* Exercise data
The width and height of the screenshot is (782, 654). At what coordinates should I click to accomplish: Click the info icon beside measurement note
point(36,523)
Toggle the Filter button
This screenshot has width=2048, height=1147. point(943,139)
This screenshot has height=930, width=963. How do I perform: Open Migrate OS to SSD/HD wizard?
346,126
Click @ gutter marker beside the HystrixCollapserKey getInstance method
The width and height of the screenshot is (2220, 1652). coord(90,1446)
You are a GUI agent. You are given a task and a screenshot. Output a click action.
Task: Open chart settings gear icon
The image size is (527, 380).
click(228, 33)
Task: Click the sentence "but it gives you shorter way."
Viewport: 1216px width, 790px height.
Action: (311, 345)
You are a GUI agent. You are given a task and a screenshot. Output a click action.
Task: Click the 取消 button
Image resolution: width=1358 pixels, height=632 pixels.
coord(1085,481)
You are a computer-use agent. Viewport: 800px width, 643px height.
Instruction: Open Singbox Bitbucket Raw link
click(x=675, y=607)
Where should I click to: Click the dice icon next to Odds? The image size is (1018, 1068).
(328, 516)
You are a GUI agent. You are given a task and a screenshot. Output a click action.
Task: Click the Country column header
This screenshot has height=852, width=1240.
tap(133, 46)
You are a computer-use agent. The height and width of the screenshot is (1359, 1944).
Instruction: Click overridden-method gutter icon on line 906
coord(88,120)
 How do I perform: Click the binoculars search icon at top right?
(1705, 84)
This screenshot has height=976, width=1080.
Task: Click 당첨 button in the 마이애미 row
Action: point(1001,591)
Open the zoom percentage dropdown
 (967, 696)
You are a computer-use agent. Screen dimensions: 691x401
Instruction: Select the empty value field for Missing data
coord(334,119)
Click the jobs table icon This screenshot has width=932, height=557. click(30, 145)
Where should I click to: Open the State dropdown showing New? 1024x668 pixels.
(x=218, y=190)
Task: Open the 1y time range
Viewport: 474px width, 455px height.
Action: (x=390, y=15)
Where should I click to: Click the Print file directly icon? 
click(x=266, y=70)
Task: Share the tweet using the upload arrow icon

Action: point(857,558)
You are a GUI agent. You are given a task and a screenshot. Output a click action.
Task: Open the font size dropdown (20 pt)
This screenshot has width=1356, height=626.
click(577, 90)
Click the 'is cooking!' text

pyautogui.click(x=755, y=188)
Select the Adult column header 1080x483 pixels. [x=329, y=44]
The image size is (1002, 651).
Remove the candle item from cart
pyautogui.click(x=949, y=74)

* Requirements
Format the lines above as a JSON list of strings, one string per line, leaving out blank lines.

* Final result
[
  "The width and height of the screenshot is (782, 654). At what coordinates should I click to accomplish: Click the info icon beside measurement note",
  "point(36,523)",
  "Toggle the Filter button",
  "This screenshot has width=2048, height=1147. point(943,139)",
  "This screenshot has height=930, width=963. How do I perform: Open Migrate OS to SSD/HD wizard?",
  "346,126",
  "Click @ gutter marker beside the HystrixCollapserKey getInstance method",
  "The width and height of the screenshot is (2220, 1652). coord(90,1446)",
  "You are a GUI agent. You are given a task and a screenshot. Output a click action.",
  "Task: Open chart settings gear icon",
  "The image size is (527, 380).",
  "click(228, 33)",
  "Task: Click the sentence \"but it gives you shorter way.\"",
  "Viewport: 1216px width, 790px height.",
  "Action: (311, 345)",
  "You are a GUI agent. You are given a task and a screenshot. Output a click action.",
  "Task: Click the 取消 button",
  "Image resolution: width=1358 pixels, height=632 pixels.",
  "coord(1085,481)",
  "You are a computer-use agent. Viewport: 800px width, 643px height.",
  "Instruction: Open Singbox Bitbucket Raw link",
  "click(x=675, y=607)",
  "Where should I click to: Click the dice icon next to Odds? The image size is (1018, 1068).",
  "(328, 516)",
  "You are a GUI agent. You are given a task and a screenshot. Output a click action.",
  "Task: Click the Country column header",
  "This screenshot has height=852, width=1240.",
  "tap(133, 46)",
  "You are a computer-use agent. The height and width of the screenshot is (1359, 1944).",
  "Instruction: Click overridden-method gutter icon on line 906",
  "coord(88,120)",
  " How do I perform: Click the binoculars search icon at top right?",
  "(1705, 84)",
  "This screenshot has height=976, width=1080.",
  "Task: Click 당첨 button in the 마이애미 row",
  "Action: point(1001,591)",
  "Open the zoom percentage dropdown",
  " (967, 696)",
  "You are a computer-use agent. Screen dimensions: 691x401",
  "Instruction: Select the empty value field for Missing data",
  "coord(334,119)",
  "Click the jobs table icon This screenshot has width=932, height=557. click(30, 145)",
  "Where should I click to: Open the State dropdown showing New? 1024x668 pixels.",
  "(x=218, y=190)",
  "Task: Open the 1y time range",
  "Viewport: 474px width, 455px height.",
  "Action: (x=390, y=15)",
  "Where should I click to: Click the Print file directly icon? ",
  "click(x=266, y=70)",
  "Task: Share the tweet using the upload arrow icon",
  "Action: point(857,558)",
  "You are a GUI agent. You are given a task and a screenshot. Output a click action.",
  "Task: Open the font size dropdown (20 pt)",
  "This screenshot has width=1356, height=626.",
  "click(577, 90)",
  "Click the 'is cooking!' text",
  "pyautogui.click(x=755, y=188)",
  "Select the Adult column header 1080x483 pixels. [x=329, y=44]",
  "The image size is (1002, 651).",
  "Remove the candle item from cart",
  "pyautogui.click(x=949, y=74)"
]